### WHAT THE EXERCISE ASKS
Take the entries below and reproduce them word for word.

### SUPPLIED MATERIAL
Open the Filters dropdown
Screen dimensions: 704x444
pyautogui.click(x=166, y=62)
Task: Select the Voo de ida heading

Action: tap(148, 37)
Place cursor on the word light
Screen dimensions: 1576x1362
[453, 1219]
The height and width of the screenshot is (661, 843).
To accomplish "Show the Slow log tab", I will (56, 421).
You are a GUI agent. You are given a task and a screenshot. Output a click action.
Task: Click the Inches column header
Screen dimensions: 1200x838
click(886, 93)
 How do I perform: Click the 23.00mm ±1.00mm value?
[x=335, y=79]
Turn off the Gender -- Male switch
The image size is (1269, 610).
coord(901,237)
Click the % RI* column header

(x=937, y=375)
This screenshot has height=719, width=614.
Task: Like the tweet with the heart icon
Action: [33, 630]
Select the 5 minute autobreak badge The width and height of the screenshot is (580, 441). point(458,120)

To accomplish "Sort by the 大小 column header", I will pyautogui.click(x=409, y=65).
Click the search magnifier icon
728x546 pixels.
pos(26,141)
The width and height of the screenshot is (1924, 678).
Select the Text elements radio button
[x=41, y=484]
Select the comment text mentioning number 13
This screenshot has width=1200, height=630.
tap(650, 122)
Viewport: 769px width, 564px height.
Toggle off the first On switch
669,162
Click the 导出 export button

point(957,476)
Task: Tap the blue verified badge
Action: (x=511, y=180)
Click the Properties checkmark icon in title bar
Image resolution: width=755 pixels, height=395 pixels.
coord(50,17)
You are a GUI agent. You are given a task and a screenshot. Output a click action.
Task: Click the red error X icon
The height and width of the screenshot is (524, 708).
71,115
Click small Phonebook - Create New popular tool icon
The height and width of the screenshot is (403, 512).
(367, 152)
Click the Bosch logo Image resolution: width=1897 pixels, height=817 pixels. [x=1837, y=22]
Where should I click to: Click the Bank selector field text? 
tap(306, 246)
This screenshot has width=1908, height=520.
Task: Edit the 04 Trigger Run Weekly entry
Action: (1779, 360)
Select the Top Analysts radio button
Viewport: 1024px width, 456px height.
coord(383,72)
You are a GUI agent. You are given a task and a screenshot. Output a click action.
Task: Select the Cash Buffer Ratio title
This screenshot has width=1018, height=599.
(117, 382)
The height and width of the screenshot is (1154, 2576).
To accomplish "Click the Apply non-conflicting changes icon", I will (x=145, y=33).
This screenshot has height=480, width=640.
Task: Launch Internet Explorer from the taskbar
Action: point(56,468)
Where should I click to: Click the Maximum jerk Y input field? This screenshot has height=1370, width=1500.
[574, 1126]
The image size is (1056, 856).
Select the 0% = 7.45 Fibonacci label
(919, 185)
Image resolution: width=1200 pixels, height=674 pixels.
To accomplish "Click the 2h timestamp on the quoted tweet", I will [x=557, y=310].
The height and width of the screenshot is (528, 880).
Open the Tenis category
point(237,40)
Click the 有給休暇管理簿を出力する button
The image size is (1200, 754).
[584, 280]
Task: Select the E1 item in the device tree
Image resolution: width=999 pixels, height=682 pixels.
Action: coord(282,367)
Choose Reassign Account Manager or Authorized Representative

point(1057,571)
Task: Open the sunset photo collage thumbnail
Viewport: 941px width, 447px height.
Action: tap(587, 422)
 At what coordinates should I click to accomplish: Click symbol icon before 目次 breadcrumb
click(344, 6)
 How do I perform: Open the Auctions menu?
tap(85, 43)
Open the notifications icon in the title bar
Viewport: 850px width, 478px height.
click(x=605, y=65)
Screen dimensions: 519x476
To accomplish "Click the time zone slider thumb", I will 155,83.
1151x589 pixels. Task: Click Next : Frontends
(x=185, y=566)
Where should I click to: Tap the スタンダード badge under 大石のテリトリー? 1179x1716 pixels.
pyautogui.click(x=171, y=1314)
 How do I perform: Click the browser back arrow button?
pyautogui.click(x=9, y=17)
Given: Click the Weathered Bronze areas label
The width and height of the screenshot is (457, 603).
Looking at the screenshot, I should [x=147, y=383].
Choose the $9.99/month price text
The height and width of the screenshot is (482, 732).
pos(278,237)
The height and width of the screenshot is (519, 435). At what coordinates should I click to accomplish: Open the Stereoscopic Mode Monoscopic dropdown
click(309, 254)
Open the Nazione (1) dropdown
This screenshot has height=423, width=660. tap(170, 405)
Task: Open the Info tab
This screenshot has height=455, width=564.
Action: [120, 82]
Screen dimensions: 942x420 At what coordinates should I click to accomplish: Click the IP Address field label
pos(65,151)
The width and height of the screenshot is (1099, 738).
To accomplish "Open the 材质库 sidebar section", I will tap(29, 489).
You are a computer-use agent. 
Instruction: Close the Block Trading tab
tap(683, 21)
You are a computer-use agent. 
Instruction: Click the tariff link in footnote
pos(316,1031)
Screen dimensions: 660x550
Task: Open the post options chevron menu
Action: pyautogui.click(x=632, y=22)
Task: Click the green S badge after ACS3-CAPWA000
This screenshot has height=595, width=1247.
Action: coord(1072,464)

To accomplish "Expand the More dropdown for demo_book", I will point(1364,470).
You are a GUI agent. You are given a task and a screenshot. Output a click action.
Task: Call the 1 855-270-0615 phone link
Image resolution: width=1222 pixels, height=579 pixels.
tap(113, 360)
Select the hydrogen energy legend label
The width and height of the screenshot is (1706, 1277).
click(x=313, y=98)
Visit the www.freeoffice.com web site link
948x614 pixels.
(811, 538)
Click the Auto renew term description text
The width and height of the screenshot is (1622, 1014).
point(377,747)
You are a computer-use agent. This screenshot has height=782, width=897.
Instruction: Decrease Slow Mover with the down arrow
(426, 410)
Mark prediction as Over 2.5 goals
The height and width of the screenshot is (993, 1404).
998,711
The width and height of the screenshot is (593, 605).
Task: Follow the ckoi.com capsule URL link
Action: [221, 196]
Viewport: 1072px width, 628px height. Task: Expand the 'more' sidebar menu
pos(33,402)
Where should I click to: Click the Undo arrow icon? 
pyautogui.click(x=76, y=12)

### EXERCISE ANSWER
Open the Filters dropdown
Screen dimensions: 704x444
pyautogui.click(x=166, y=62)
Task: Select the Voo de ida heading

Action: tap(148, 37)
Place cursor on the word light
Screen dimensions: 1576x1362
[453, 1219]
The height and width of the screenshot is (661, 843).
To accomplish "Show the Slow log tab", I will (56, 421).
You are a GUI agent. You are given a task and a screenshot. Output a click action.
Task: Click the Inches column header
Screen dimensions: 1200x838
click(886, 93)
 How do I perform: Click the 23.00mm ±1.00mm value?
[x=335, y=79]
Turn off the Gender -- Male switch
The image size is (1269, 610).
coord(901,237)
Click the % RI* column header

(x=937, y=375)
This screenshot has height=719, width=614.
Task: Like the tweet with the heart icon
Action: [33, 630]
Select the 5 minute autobreak badge The width and height of the screenshot is (580, 441). point(458,120)

To accomplish "Sort by the 大小 column header", I will pyautogui.click(x=409, y=65).
Click the search magnifier icon
728x546 pixels.
pos(26,141)
The width and height of the screenshot is (1924, 678).
Select the Text elements radio button
[x=41, y=484]
Select the comment text mentioning number 13
This screenshot has width=1200, height=630.
tap(650, 122)
Viewport: 769px width, 564px height.
Toggle off the first On switch
669,162
Click the 导出 export button

point(957,476)
Task: Tap the blue verified badge
Action: (x=511, y=180)
Click the Properties checkmark icon in title bar
Image resolution: width=755 pixels, height=395 pixels.
coord(50,17)
You are a GUI agent. You are given a task and a screenshot. Output a click action.
Task: Click the red error X icon
The height and width of the screenshot is (524, 708).
71,115
Click small Phonebook - Create New popular tool icon
The height and width of the screenshot is (403, 512).
(367, 152)
Click the Bosch logo Image resolution: width=1897 pixels, height=817 pixels. [x=1837, y=22]
Where should I click to: Click the Bank selector field text? 
tap(306, 246)
This screenshot has width=1908, height=520.
Task: Edit the 04 Trigger Run Weekly entry
Action: (1779, 360)
Select the Top Analysts radio button
Viewport: 1024px width, 456px height.
coord(383,72)
You are a GUI agent. You are given a task and a screenshot. Output a click action.
Task: Select the Cash Buffer Ratio title
This screenshot has width=1018, height=599.
(117, 382)
The height and width of the screenshot is (1154, 2576).
To accomplish "Click the Apply non-conflicting changes icon", I will (x=145, y=33).
This screenshot has height=480, width=640.
Task: Launch Internet Explorer from the taskbar
Action: point(56,468)
Where should I click to: Click the Maximum jerk Y input field? This screenshot has height=1370, width=1500.
[574, 1126]
The image size is (1056, 856).
Select the 0% = 7.45 Fibonacci label
(919, 185)
Image resolution: width=1200 pixels, height=674 pixels.
To accomplish "Click the 2h timestamp on the quoted tweet", I will [x=557, y=310].
The height and width of the screenshot is (528, 880).
Open the Tenis category
point(237,40)
Click the 有給休暇管理簿を出力する button
The image size is (1200, 754).
[584, 280]
Task: Select the E1 item in the device tree
Image resolution: width=999 pixels, height=682 pixels.
Action: coord(282,367)
Choose Reassign Account Manager or Authorized Representative

point(1057,571)
Task: Open the sunset photo collage thumbnail
Viewport: 941px width, 447px height.
Action: tap(587, 422)
 At what coordinates should I click to accomplish: Click symbol icon before 目次 breadcrumb
click(344, 6)
 How do I perform: Open the Auctions menu?
tap(85, 43)
Open the notifications icon in the title bar
Viewport: 850px width, 478px height.
click(x=605, y=65)
Screen dimensions: 519x476
To accomplish "Click the time zone slider thumb", I will 155,83.
1151x589 pixels. Task: Click Next : Frontends
(x=185, y=566)
Where should I click to: Tap the スタンダード badge under 大石のテリトリー? 1179x1716 pixels.
pyautogui.click(x=171, y=1314)
 How do I perform: Click the browser back arrow button?
pyautogui.click(x=9, y=17)
Given: Click the Weathered Bronze areas label
The width and height of the screenshot is (457, 603).
Looking at the screenshot, I should [x=147, y=383].
Choose the $9.99/month price text
The height and width of the screenshot is (482, 732).
pos(278,237)
The height and width of the screenshot is (519, 435). At what coordinates should I click to accomplish: Open the Stereoscopic Mode Monoscopic dropdown
click(309, 254)
Open the Nazione (1) dropdown
This screenshot has height=423, width=660. tap(170, 405)
Task: Open the Info tab
This screenshot has height=455, width=564.
Action: [120, 82]
Screen dimensions: 942x420 At what coordinates should I click to accomplish: Click the IP Address field label
pos(65,151)
The width and height of the screenshot is (1099, 738).
To accomplish "Open the 材质库 sidebar section", I will tap(29, 489).
You are a computer-use agent. 
Instruction: Close the Block Trading tab
tap(683, 21)
You are a computer-use agent. 
Instruction: Click the tariff link in footnote
pos(316,1031)
Screen dimensions: 660x550
Task: Open the post options chevron menu
Action: pyautogui.click(x=632, y=22)
Task: Click the green S badge after ACS3-CAPWA000
This screenshot has height=595, width=1247.
Action: coord(1072,464)

To accomplish "Expand the More dropdown for demo_book", I will point(1364,470).
You are a GUI agent. You are given a task and a screenshot. Output a click action.
Task: Call the 1 855-270-0615 phone link
Image resolution: width=1222 pixels, height=579 pixels.
tap(113, 360)
Select the hydrogen energy legend label
The width and height of the screenshot is (1706, 1277).
click(x=313, y=98)
Visit the www.freeoffice.com web site link
948x614 pixels.
(811, 538)
Click the Auto renew term description text
The width and height of the screenshot is (1622, 1014).
point(377,747)
You are a computer-use agent. This screenshot has height=782, width=897.
Instruction: Decrease Slow Mover with the down arrow
(426, 410)
Mark prediction as Over 2.5 goals
The height and width of the screenshot is (993, 1404).
998,711
The width and height of the screenshot is (593, 605).
Task: Follow the ckoi.com capsule URL link
Action: [221, 196]
Viewport: 1072px width, 628px height. Task: Expand the 'more' sidebar menu
pos(33,402)
Where should I click to: Click the Undo arrow icon? 
pyautogui.click(x=76, y=12)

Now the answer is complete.